• [TASK OBJECTIVE] Tell how many lines in the data below include the word "computer". The answer is the number only.
** Opening INPUT MATERIAL block **
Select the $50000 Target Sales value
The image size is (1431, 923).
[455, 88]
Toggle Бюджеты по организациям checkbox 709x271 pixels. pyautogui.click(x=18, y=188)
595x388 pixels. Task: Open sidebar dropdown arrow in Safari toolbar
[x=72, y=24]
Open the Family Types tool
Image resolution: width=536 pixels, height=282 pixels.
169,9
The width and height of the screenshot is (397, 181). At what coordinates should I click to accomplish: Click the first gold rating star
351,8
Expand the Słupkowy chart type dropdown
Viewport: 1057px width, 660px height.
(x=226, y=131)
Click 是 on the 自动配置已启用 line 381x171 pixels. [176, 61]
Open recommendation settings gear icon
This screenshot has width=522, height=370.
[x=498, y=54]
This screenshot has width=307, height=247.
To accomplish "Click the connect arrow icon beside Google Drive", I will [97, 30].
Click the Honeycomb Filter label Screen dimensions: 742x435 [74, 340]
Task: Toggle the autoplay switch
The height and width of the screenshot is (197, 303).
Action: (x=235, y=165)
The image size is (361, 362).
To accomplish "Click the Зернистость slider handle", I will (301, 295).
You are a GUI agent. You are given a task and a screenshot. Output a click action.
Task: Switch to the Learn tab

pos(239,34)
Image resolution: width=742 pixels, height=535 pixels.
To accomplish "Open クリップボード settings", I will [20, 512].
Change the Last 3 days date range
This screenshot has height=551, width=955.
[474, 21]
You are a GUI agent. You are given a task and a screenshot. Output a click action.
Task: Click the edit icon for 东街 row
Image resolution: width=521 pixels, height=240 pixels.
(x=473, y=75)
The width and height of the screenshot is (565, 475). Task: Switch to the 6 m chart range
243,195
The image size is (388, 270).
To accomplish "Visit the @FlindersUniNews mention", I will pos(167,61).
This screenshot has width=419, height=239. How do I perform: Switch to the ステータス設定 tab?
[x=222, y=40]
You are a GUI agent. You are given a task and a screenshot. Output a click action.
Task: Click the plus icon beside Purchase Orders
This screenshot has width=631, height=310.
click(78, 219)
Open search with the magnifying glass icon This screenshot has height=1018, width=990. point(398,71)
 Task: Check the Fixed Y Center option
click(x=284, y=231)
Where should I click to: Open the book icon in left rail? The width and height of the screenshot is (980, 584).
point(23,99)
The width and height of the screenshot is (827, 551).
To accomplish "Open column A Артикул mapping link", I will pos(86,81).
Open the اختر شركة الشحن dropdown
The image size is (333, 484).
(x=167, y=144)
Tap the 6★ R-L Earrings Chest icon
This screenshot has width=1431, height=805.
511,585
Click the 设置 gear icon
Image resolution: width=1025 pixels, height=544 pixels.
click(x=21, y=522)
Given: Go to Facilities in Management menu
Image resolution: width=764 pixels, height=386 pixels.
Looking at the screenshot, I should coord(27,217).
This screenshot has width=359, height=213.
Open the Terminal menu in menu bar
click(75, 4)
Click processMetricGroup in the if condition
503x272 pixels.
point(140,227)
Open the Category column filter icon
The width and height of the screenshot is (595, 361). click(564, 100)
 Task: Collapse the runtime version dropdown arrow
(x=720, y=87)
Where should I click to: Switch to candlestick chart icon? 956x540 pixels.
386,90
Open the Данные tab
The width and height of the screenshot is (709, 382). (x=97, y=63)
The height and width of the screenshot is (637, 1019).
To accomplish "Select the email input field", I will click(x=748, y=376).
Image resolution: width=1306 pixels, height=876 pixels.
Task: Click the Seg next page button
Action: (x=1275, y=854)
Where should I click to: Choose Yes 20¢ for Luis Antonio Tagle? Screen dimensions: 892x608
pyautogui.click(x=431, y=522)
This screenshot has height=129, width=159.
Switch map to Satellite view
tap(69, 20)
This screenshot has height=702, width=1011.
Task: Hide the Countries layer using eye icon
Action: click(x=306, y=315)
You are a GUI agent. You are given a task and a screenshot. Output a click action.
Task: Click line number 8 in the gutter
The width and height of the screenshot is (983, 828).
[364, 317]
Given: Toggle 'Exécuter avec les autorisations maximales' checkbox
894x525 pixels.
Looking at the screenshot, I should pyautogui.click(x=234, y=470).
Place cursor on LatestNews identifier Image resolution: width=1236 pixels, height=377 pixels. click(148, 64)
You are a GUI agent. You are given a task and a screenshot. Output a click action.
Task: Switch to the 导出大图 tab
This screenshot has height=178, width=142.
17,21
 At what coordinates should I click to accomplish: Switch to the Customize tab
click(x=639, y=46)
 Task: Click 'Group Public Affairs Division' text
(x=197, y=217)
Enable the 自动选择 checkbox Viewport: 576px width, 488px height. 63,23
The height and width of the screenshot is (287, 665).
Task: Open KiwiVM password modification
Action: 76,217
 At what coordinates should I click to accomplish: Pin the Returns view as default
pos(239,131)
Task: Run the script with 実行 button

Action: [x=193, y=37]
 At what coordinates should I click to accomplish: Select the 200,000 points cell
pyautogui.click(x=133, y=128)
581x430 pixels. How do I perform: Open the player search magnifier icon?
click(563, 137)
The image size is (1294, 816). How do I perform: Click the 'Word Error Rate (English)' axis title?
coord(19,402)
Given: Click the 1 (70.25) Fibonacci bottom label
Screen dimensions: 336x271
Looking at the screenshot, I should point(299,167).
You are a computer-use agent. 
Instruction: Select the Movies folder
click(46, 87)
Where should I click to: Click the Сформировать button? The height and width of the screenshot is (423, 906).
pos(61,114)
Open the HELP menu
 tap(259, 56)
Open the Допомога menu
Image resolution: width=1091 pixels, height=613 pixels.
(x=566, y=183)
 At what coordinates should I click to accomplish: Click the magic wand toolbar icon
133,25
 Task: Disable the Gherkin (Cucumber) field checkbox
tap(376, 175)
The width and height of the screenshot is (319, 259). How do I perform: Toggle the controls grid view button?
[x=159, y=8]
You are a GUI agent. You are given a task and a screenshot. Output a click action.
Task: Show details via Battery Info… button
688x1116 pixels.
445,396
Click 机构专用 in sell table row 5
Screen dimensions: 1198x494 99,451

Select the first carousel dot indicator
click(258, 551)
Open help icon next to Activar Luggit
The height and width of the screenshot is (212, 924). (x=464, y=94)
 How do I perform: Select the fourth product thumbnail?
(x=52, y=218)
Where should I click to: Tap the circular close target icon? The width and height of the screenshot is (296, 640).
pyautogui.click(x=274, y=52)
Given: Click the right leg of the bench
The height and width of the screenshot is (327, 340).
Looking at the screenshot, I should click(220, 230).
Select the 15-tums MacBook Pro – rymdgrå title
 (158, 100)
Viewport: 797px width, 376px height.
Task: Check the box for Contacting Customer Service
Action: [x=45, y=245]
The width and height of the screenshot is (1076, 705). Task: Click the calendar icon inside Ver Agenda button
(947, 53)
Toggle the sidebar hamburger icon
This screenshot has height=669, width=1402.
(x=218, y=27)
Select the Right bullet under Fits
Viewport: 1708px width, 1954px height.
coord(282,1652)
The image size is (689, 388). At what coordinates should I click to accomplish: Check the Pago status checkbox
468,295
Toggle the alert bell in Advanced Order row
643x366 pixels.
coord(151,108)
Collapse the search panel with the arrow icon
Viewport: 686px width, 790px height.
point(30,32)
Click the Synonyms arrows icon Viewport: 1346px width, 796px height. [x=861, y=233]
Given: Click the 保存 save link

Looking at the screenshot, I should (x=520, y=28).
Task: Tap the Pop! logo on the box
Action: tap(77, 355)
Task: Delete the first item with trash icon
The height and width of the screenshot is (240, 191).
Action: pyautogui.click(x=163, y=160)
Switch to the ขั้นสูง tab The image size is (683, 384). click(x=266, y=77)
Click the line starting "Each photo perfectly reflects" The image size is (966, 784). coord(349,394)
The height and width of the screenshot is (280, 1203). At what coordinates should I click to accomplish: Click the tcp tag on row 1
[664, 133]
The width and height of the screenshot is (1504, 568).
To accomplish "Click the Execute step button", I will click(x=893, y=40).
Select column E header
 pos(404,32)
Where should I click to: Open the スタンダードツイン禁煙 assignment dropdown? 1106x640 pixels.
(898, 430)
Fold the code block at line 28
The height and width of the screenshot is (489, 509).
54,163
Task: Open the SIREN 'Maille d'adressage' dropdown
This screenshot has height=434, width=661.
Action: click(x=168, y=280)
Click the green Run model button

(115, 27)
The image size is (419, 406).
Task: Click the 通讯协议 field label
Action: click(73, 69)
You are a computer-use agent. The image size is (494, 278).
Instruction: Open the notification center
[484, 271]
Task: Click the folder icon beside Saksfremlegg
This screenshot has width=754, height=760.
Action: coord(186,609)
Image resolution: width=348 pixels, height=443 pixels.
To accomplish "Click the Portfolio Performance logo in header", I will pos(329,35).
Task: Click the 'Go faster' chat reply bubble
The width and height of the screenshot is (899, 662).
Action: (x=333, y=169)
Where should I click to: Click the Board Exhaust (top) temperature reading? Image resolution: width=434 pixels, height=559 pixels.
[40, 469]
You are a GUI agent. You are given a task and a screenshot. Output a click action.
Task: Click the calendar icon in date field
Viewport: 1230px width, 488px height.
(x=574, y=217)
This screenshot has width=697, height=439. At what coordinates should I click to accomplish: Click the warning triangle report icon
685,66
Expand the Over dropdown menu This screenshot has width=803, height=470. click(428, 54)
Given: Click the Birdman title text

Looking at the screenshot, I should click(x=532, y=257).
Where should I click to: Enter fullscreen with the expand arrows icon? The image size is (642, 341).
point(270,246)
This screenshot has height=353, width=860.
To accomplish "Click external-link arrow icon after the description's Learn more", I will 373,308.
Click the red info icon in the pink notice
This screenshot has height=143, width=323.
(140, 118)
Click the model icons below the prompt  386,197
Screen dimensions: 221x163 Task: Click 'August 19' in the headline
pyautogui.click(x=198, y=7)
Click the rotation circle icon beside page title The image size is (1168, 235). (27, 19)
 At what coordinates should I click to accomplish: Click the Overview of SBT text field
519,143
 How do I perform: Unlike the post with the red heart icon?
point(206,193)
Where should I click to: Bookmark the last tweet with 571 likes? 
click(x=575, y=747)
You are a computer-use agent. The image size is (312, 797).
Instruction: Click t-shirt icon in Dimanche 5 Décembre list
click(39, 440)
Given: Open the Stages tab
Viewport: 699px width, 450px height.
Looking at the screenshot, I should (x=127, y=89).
** Closing INPUT MATERIAL block **
• [EXERCISE RESULT] 3